Records provided>

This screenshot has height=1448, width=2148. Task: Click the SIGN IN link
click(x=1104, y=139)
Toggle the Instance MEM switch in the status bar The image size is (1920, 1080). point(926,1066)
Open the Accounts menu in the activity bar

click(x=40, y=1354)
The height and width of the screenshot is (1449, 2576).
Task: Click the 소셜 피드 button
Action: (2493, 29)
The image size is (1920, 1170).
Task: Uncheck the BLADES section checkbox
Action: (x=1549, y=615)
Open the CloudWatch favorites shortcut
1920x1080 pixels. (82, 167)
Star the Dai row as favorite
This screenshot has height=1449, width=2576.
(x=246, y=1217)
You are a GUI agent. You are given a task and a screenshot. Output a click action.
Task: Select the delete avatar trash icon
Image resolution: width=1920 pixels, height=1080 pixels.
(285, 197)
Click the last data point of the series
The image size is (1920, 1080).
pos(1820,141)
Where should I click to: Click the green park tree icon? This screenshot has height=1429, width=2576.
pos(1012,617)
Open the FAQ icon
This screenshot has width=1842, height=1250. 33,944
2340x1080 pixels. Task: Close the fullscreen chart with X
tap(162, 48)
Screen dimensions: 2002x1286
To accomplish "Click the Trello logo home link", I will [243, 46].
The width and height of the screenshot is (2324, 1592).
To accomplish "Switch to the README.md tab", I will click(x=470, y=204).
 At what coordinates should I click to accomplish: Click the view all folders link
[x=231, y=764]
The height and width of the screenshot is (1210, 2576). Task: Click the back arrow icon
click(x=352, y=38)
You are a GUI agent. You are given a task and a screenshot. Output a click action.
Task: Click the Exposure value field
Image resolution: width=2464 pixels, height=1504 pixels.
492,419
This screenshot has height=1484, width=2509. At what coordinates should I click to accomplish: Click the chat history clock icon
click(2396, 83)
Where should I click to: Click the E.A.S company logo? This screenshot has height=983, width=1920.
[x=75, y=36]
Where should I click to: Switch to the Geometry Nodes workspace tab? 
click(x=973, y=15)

Task description>
An exact copy of the listing above is what is wanted.

Reply to the task>
This screenshot has height=1448, width=2148. Task: Click the SIGN IN link
click(x=1104, y=139)
Toggle the Instance MEM switch in the status bar The image size is (1920, 1080). point(926,1066)
Open the Accounts menu in the activity bar

click(x=40, y=1354)
The height and width of the screenshot is (1449, 2576).
Task: Click the 소셜 피드 button
Action: (2493, 29)
The image size is (1920, 1170).
Task: Uncheck the BLADES section checkbox
Action: (x=1549, y=615)
Open the CloudWatch favorites shortcut
1920x1080 pixels. (82, 167)
Star the Dai row as favorite
This screenshot has height=1449, width=2576.
(x=246, y=1217)
You are a GUI agent. You are given a task and a screenshot. Output a click action.
Task: Select the delete avatar trash icon
Image resolution: width=1920 pixels, height=1080 pixels.
(285, 197)
Click the last data point of the series
The image size is (1920, 1080).
pos(1820,141)
Where should I click to: Click the green park tree icon? This screenshot has height=1429, width=2576.
pos(1012,617)
Open the FAQ icon
This screenshot has width=1842, height=1250. 33,944
2340x1080 pixels. Task: Close the fullscreen chart with X
tap(162, 48)
Screen dimensions: 2002x1286
To accomplish "Click the Trello logo home link", I will [243, 46].
The width and height of the screenshot is (2324, 1592).
To accomplish "Switch to the README.md tab", I will click(x=470, y=204).
 At what coordinates should I click to accomplish: Click the view all folders link
[x=231, y=764]
The height and width of the screenshot is (1210, 2576). Task: Click the back arrow icon
click(x=352, y=38)
You are a GUI agent. You are given a task and a screenshot. Output a click action.
Task: Click the Exposure value field
Image resolution: width=2464 pixels, height=1504 pixels.
492,419
This screenshot has height=1484, width=2509. At what coordinates should I click to accomplish: Click the chat history clock icon
click(2396, 83)
Where should I click to: Click the E.A.S company logo? This screenshot has height=983, width=1920.
[x=75, y=36]
Where should I click to: Switch to the Geometry Nodes workspace tab? 
click(x=973, y=15)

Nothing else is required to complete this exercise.